- _About this exercise_
Give the records again. Keep them exact and leave out the images.

──────── Given data ────────

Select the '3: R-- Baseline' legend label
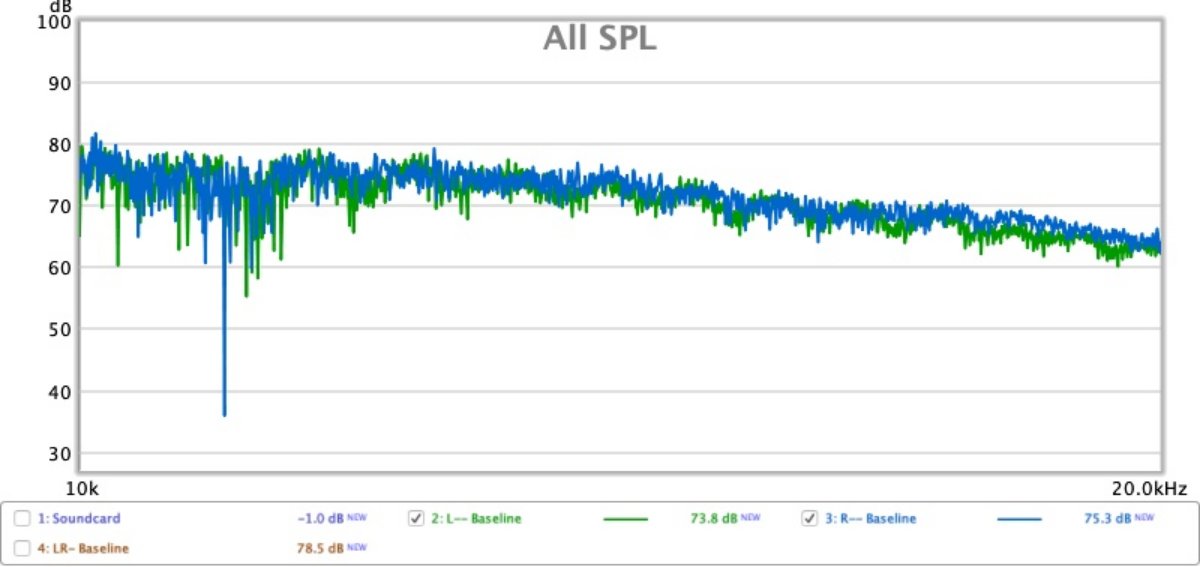Viewport: 1200px width, 567px height. [870, 519]
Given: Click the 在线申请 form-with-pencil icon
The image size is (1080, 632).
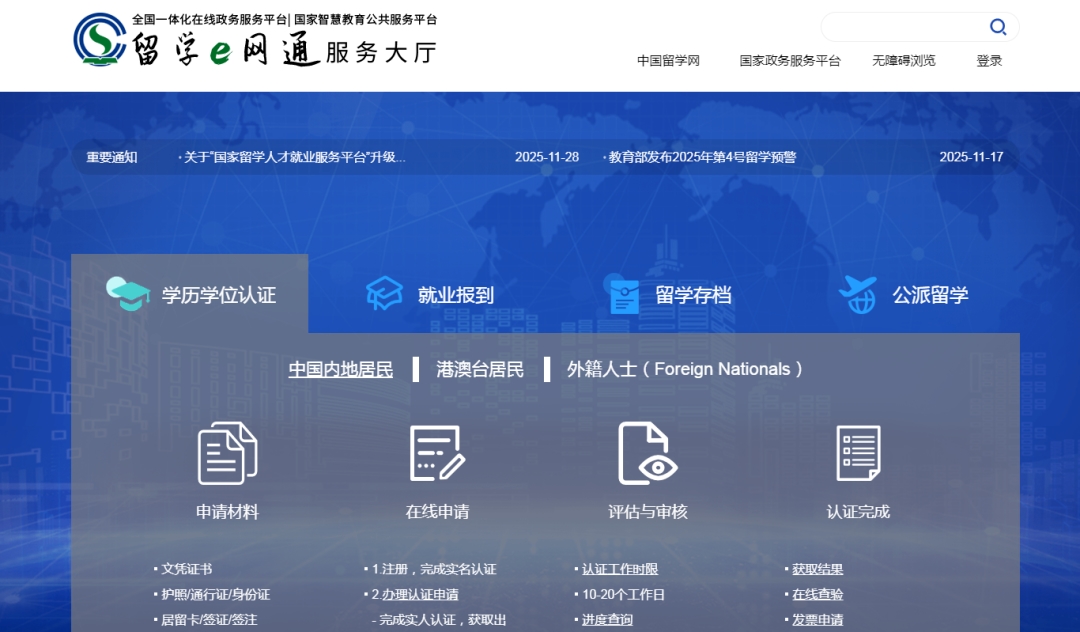Looking at the screenshot, I should [437, 453].

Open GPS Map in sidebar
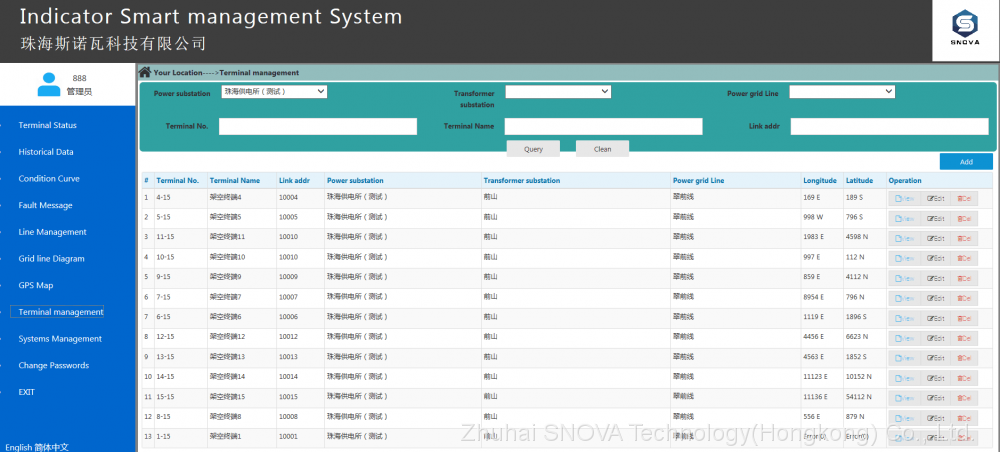pyautogui.click(x=36, y=285)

────────

- _Your solution_
Select the '3: R-- Baseline' legend label
Viewport: 1200px width, 567px height. [870, 519]
Given: Click the 在线申请 form-with-pencil icon
The image size is (1080, 632).
Looking at the screenshot, I should [437, 453].

Open GPS Map in sidebar
pyautogui.click(x=36, y=285)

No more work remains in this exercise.